DRBD replicates individual LVM volumes (and not the raid array as a whole) across my 2 host nodes. Each virtual guest has it’s own logical volume assigned to it, which is accessed via DRBD block device interfaces  (/dev/drbd<number>).

In the example image above, jabber0 and web0 (virtual “guests“) are running on virtual0 (a virtual “host” or “node“), with web1 (another “guest“) running on virtual1 (a virtual “host” or “node“). The DRBD resource is set to Primary mode on the virtual host connected to a running guest, with the disk being copied to the Secondary (the non-running virtual host) Primary mode allows the virtual host (and it’s guests) to access the DRBD resource (and read/write from the connected logical volume).

As far as a virtual guest is concerned, there is no DRBD, only a /dev/vda or /dev/sda device.

Only during live-migration should the DRBD resources on both virtual hosts be placed into Primary (a situation called Dual Primary). As one virtual guest is paused prior to the other going active, data corruption will not occur.

The Virtual Server itself (Well, it looks like this)

Each node is presently a Dell PowerEdge 2950 with 32G of memory and over 1 Terrabyte of storage. With the DRBD replication this gives approximately 1 Terrabyte of storage (and not a combined 2 Terrabytes).

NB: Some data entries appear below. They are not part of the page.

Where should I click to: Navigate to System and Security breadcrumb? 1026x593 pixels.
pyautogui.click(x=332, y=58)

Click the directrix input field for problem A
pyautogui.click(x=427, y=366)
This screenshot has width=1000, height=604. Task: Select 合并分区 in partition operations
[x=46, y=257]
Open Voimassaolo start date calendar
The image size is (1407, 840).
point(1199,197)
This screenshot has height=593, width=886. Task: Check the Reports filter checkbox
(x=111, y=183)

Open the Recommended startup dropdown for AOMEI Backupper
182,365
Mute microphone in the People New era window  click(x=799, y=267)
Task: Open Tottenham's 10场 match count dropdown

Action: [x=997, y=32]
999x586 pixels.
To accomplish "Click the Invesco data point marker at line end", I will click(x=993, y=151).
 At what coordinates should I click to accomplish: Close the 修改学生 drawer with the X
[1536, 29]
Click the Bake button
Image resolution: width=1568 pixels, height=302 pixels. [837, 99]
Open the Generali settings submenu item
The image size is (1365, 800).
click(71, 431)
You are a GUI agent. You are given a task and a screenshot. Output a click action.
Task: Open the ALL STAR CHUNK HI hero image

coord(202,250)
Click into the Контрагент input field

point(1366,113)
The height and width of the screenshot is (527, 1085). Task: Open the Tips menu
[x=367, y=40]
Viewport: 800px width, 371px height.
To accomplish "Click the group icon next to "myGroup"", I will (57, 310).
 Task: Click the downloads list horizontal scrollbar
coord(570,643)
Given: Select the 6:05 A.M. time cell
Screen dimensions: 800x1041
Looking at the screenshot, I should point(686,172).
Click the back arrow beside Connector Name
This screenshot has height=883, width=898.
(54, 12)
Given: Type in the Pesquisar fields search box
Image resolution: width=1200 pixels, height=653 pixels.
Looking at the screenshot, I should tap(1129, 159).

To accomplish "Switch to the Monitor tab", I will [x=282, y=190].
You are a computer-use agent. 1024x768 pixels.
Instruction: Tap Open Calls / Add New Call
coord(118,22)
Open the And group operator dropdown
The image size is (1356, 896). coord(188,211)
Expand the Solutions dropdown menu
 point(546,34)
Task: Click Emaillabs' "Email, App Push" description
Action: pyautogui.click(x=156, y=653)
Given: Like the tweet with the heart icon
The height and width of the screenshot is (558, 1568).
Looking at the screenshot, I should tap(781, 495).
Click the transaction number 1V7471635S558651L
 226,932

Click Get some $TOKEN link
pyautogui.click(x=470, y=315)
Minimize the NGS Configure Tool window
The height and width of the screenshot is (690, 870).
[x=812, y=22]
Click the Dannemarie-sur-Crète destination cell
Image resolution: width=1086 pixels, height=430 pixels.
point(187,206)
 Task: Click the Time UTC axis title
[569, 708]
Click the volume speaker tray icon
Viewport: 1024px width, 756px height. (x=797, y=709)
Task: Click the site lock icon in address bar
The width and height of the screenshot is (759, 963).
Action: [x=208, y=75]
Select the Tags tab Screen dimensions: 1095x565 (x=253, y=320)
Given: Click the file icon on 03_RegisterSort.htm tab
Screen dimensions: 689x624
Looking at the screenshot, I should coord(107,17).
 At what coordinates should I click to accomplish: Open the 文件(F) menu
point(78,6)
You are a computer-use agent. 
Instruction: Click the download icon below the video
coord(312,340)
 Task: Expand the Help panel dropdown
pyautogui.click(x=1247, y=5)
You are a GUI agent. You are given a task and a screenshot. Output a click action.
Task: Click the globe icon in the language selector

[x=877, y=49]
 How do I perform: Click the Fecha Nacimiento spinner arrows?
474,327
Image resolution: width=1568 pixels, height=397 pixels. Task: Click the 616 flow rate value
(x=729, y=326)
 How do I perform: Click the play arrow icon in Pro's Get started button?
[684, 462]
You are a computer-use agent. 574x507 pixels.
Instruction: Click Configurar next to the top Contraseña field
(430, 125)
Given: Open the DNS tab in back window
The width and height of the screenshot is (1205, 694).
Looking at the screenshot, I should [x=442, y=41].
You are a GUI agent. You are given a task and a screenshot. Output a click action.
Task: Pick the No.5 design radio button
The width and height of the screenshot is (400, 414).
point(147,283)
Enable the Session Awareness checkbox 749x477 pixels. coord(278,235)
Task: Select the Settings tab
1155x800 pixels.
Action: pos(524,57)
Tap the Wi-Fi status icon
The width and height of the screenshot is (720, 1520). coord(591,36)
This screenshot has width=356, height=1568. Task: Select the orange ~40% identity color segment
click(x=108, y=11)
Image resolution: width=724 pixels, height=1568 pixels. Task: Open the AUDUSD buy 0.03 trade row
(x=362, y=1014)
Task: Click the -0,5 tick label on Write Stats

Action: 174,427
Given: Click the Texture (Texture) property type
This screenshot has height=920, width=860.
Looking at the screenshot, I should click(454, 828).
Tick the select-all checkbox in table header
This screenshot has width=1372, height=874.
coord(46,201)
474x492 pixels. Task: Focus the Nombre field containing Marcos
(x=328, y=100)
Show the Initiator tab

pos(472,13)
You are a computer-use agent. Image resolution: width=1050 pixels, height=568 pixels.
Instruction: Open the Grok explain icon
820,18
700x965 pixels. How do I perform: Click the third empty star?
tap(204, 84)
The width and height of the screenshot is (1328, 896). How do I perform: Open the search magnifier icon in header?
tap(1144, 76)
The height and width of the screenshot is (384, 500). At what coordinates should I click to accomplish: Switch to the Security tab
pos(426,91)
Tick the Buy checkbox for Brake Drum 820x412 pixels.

Each node has 4 gigabit ethernet interfaces.

Interface Purpose
eth0 Administrative Access
eth1 DRBD Replication
eth2 Connected to the world_br0 bridge for guest host routing
eth3 Connected to the world_br1 bridge for guest host routing

 

There are presently three ethernet bridges on each node:

 

Bridge Interface Purpose
kickstart_br0 Used to kickstart guest machines
world_br0 Used to connect guest machines to the public network
world_br1 Used to connect guest machines to the public network

 

Connecting to a Guest:

Each guest is accessible via standard means (ssh) when configured correctly. Additionally, one can connect to each guest by VNCing to a unique port on the virtual host. (I do maintain a list of which DRBD ports and VNC ports are used for each of my virtual guests)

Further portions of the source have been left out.